But when breathing problems sent him to the emergency room on March 25, Wood found out he had the coronavirus.

According to state and federal public health guidelines, people who get the virus and survive it without being admitted to the hospital are considered to be "recovered" two weeks after their positive test or the beginning of their symptoms. Those who have to be hospitalized with the virus are classified as recovered in four weeks.

Those numbers are automatically calculated by the state to estimate North Carolina's official number of "recovered" cases.

By that guideline, Wood would have been considered "recovered" by the second week of April. But his symptoms dragged on for months after that.

"The shortness of breath and lung pain were the ones that scared me the most, because when you try to take a breath in and it catches and it doesn’t come right back out, and it kind of rattled, almost like a pneumonia rattle – those were the scary times," Wood recalled.

He’s still dealing with lung pain, shortness of breath and a shallow cough that comes out of nowhere. He used to be a high school sports official, but these days, even an easy hike is exhausting.

"COVID is the gift that keeps on giving," he said, "and it’s apparently not done with me yet."

New research shows lingering effects are common for COVID-19 survivors, even those like Wood who were not hospitalized.
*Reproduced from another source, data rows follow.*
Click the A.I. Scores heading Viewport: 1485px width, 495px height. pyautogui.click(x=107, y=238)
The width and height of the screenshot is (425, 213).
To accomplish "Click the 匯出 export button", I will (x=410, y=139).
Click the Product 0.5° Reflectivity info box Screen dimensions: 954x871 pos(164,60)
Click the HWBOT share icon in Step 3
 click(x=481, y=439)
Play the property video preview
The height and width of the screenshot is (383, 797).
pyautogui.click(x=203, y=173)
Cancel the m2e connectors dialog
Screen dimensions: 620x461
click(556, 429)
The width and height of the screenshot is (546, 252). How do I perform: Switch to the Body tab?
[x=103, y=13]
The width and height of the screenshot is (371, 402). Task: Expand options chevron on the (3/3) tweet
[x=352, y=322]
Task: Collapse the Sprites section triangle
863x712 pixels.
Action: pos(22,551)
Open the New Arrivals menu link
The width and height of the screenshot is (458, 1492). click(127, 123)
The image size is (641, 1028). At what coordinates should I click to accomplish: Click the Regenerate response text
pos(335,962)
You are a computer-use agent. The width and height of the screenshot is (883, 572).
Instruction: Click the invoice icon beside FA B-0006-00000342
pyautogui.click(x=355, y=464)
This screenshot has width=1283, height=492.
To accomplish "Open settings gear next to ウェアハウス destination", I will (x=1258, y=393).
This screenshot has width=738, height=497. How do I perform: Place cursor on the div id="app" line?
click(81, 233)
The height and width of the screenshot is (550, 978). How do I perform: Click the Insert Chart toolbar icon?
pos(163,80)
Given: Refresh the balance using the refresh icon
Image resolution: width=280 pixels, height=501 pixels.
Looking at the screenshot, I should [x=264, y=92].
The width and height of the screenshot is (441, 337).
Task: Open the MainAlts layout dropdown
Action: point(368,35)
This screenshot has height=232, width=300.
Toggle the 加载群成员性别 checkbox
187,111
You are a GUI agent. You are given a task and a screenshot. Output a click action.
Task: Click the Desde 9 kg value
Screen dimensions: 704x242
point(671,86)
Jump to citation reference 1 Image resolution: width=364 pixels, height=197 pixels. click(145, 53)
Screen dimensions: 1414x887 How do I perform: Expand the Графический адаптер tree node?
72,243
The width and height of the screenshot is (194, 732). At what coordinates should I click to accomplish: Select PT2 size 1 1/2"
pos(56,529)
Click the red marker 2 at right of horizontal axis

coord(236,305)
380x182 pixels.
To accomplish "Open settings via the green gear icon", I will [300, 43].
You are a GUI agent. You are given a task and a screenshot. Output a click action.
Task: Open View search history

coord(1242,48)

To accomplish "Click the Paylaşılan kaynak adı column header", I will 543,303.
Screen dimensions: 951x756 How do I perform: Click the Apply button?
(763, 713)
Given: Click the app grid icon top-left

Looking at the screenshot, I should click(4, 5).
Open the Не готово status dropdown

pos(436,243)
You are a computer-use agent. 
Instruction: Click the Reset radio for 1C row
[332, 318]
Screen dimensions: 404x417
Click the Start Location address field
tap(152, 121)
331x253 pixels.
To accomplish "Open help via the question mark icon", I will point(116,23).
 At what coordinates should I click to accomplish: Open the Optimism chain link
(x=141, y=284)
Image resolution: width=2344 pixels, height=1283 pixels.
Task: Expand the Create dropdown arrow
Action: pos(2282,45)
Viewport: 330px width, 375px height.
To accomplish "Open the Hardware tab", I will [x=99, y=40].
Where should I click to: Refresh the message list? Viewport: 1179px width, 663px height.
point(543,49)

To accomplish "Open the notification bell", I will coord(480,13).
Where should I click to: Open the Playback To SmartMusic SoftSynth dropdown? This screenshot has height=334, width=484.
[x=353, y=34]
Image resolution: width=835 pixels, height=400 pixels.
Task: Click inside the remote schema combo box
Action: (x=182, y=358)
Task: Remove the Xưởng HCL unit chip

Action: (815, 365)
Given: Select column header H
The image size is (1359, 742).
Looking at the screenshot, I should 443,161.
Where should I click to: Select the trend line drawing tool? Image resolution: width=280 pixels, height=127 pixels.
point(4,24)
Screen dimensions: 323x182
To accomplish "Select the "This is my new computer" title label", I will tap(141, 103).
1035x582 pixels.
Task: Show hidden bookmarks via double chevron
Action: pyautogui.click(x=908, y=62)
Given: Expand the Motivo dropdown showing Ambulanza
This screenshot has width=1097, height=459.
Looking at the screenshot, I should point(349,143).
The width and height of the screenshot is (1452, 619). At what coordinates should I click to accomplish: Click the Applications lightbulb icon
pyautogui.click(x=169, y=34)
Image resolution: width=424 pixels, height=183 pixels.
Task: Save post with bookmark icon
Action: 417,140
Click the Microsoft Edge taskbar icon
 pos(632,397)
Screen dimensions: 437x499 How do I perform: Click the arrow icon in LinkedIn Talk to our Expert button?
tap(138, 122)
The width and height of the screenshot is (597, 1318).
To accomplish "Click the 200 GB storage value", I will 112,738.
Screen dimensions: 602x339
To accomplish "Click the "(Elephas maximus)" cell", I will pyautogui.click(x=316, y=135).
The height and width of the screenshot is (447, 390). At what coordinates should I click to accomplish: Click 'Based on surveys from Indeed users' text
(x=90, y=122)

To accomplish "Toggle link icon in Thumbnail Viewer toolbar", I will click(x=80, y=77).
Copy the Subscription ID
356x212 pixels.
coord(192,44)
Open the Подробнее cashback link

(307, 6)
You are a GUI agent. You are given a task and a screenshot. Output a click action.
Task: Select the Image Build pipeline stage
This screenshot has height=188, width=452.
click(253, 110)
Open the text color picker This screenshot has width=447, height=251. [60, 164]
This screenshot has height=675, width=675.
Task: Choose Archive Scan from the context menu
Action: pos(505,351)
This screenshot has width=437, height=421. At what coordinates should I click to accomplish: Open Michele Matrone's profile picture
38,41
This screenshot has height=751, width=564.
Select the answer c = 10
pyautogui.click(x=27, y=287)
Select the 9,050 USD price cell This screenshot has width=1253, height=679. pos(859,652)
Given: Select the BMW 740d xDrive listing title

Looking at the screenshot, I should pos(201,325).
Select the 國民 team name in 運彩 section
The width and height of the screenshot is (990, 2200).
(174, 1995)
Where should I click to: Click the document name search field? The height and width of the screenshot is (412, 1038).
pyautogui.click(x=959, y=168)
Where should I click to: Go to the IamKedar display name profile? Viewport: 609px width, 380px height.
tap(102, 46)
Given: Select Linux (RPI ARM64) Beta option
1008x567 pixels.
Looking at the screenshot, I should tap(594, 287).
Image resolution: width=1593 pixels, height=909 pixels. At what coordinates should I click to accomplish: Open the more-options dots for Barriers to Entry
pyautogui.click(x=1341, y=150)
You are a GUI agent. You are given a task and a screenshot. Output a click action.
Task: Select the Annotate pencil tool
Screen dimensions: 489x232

Two European studies have found more than half of people sickened by the virus still had persistent symptoms more than three months after they were considered to be recovered.

Cameron Wolfe, a professor of infectious diseases at Duke University, says it's important to understand that the term "recovery" in this context has a specific clinical meaning.

According to Wolfe, it's a question of "When do we think it’s safe for people to no longer be likely to be infectious to those around them."

"That’s quite different for many people than when your symptoms resolve," he added.

Wolfe says about four out of five people exposed to the virus never get sick enough to notice. But many of those who do develop COVID-19 pneumonia, which causes lung injury. It's not clear how long it may take to heal.

"We’ve not had people who’ve recovered for long enough for us to assess the long-term damage that this may cause to their lung," Wolfe said. "But I do fear there’s this sort of groundswell of people who had the most severe end of this illness that will be left with lingering symptoms that we don’t yet appreciate."

It’s not just the lungs, either. Scientists say the virus is known to affect heart rhythms and the nervous system.

RTI epidemiologist Dr. Pia MacDonald, who also teaches at University of North Carolina at Chapel Hill, says even if people don’t get sick from the virus at first, scientists don’t yet know whether it might cause problems later, in the same way that the chickenpox virus causes shingles later in life.

"The public has to understand: You do not want this, even if you get it in a mild way," MacDonald said, "because we actually don’t know what this means in the long term for someone."

Wood lives with that uncertainty every day. He can’t believe it when people say they’re not worried about getting the virus.

"I want to give [them] a good old southern 'Bless your heart,'" Wood said.

He said he hopes his story will help other people understand why it’s so important to wear a face covering and keep your distance, no matter who’s around.

"There are people like me who may not look high risk," Wood said, "that may not look like as if COVID would hurt me. It did. I wouldn’t wish that on anybody."